Thursday, December 26, 2013

Z-Comm #3: MIA


Z-Comm #3: MIA, by Kyle Maning
No month stated, 1989  Leisure Books

If you’ve ever woken up in the middle of the night and asked yourself, “Hey, what if David Alexander had written a volume of MIA Hunter??”, then wonder no more, as this third installment of Z-Comm answers that very question. Unexpectedly though in MIA Alexander (once again posing as “Kyle Maning”) cuts back on the crazed tone of the previous two books of the series and attempts to craft a more restrained narrative.

In fact, action is sporadic for the first half of the novel, and when it does occur it lacks the OTT spirit typical of Alexander’s ‘80s work. It came to me that this is because the subject of MIA is a bit more personal to Alexander, who apparently was a soldier in Vietnam. The novel is filled with reflections on the war and its effects on the soldiers who fought in it, to the extent that Alexander’s patented action onslaught is for the most part subdued.

Already on the job in Bangkok, Z-Comm leader Logan Cage gets in a running battle with some Asian goons; after blowing a few away Cage discovers the goons have been sent here by General Quan, a drug kingpin who arranged the meeting in the first place. Quan has killed a competitor in the drug business as a sign of good faith – it was said competitor Cage was here to eliminate. And to further get in the good graces of the US, Quan provides Cage with intel on a possible MIA camp in Laos.

Cage takes the intel back to the CIA, who decides at great length to send someone in…but who? Uh, Z-Comm..the guys who brought in the intel in the first place! To be honest, this bit sort of lost me, especially when Alexander goes on to deliver the antagonist of the piece – the CIA! Yes, the organization that decides to fund this MIA rescue is in fact the same organization that’s trying to keep the existence of the MIAs under wraps.

Rather than the entire company it’s really just the Laos faction that’s apparently behind the MIA conspiracy, as the spooks are getting rich off the heroin trade, and the American POWs are used as slave labor! Bonham is the name of the Laos CIA chief, and at length it develops that he’s set up Z-Comm as they go into the jungle to first determine if the MIA camp exists, and if so, to free the POWs.

The five-person Z-Comm force heads into the bush, and this time out they’re even less explored than before. I think Domino, the Smurfette of the group, gets maybe two lines of dialog. But as Alexander often reminds us, all of the team save Domino are ‘Nam vets, and thus feel as if they are “returning home” now that they’re back in the jungles of Southeast Asia. The most colorful character isn’t even in Z-Comm, a former ‘Nam pilot named Moondog who now makes his living flying contraband.
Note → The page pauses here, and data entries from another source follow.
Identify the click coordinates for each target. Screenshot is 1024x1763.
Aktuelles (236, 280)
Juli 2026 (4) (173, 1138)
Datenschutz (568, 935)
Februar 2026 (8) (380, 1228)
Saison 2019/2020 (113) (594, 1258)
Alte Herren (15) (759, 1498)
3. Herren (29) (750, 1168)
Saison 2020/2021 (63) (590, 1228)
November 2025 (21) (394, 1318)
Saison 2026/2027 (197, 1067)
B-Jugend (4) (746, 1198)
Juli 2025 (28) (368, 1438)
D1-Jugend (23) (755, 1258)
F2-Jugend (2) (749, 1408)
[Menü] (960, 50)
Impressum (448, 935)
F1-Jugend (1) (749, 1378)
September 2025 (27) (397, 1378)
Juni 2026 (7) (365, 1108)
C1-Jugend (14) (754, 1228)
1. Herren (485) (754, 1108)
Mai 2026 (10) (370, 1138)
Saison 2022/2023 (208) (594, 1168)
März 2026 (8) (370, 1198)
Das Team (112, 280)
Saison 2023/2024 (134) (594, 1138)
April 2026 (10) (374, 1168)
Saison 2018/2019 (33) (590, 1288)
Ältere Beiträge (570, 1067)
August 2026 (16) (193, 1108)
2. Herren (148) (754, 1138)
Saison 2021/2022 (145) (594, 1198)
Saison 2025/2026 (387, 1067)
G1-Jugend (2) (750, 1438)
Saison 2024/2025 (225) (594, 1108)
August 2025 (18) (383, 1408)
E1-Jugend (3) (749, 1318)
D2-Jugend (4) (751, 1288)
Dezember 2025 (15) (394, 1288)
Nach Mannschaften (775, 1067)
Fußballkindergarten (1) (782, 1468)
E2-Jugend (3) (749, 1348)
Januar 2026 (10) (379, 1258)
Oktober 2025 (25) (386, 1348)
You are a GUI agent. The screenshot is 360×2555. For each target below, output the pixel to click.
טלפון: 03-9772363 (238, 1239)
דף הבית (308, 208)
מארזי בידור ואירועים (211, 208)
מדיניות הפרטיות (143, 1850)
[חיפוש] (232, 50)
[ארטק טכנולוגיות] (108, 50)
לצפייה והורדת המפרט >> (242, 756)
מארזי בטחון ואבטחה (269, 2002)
A father-son pair of Montagnard guides lead Z-Comm into Laos, taking them to the suspected camp. But of course it’s empty, and it’s all a setup, Vietnamese soldiers ambushing them. Cage is shot in the thigh and taken captive and Moondog is blown up, along with his Huey. Now Z-Comm is alone in the jungle and their leader himself has become a POW.

Alexander continues to hold off on the action blitz as Z-Comm splits into two groups, one to rescue Cage and the POWs (who are being held in the Long Dragon Prison Camp in Vietnam, under the sadistic command of Colonel Vinh), the other to commandeer a helicopter for escape. Meanwhile Cage recuperates from his wound and runs afoul of Vinh, who we learn gets off on having his American prisoners beaten.

When Alexander does deliver action scenes, they lack the crazed nature of his other books – in other words, no "vicious prick to Moby Dick" sort of stuff. That’s not to say a lot of Vietnamese soldiers don’t get shot to hell or blown up real good, and as expected Alexander doles out his customary gore, but it’s just a lot more restrained. In fact the lurid element is pretty much missing – let’s all recall the sadistic excesses of Swastika and Killpoint, with the rape-and-pillage sequence in the first and the terrorist-night-on-the-town in the second. There’s nothing remotely like that in MIA.

Instead, Alexander keeps forestalling the climatic action scene, with lots of repetitive moments of the members of Z-Comm gearing themselves up to do this or that. For example, when Bear and Domino attempt to steal a helicopter from a Vietnamese fort, we have several moments where each of them will think to themselves how the mission could quickly go to hell if either of them were to screw up or if one minor thing were to go wrong. It all just comes off like page-filling, and given the undue length of MIA I’m betting that’s exactly what it is.

And sadly after all of the stalling the climatic battle itself doesn’t deliver the OTT David Alexander action we expect. The POWs, ie the entire reason behind the novel, are given short shrift; Cage sees them while a prisoner at Long Dragon camp, but they have zip to do with the narrative, other than cursory mentions during the final battle of picking up weapons and blasting away at their former captors. Even Bonham’s comeuppance is anticlimatic, with Cage beating the CIA chief to a pulp instead of killing him in some inventive way.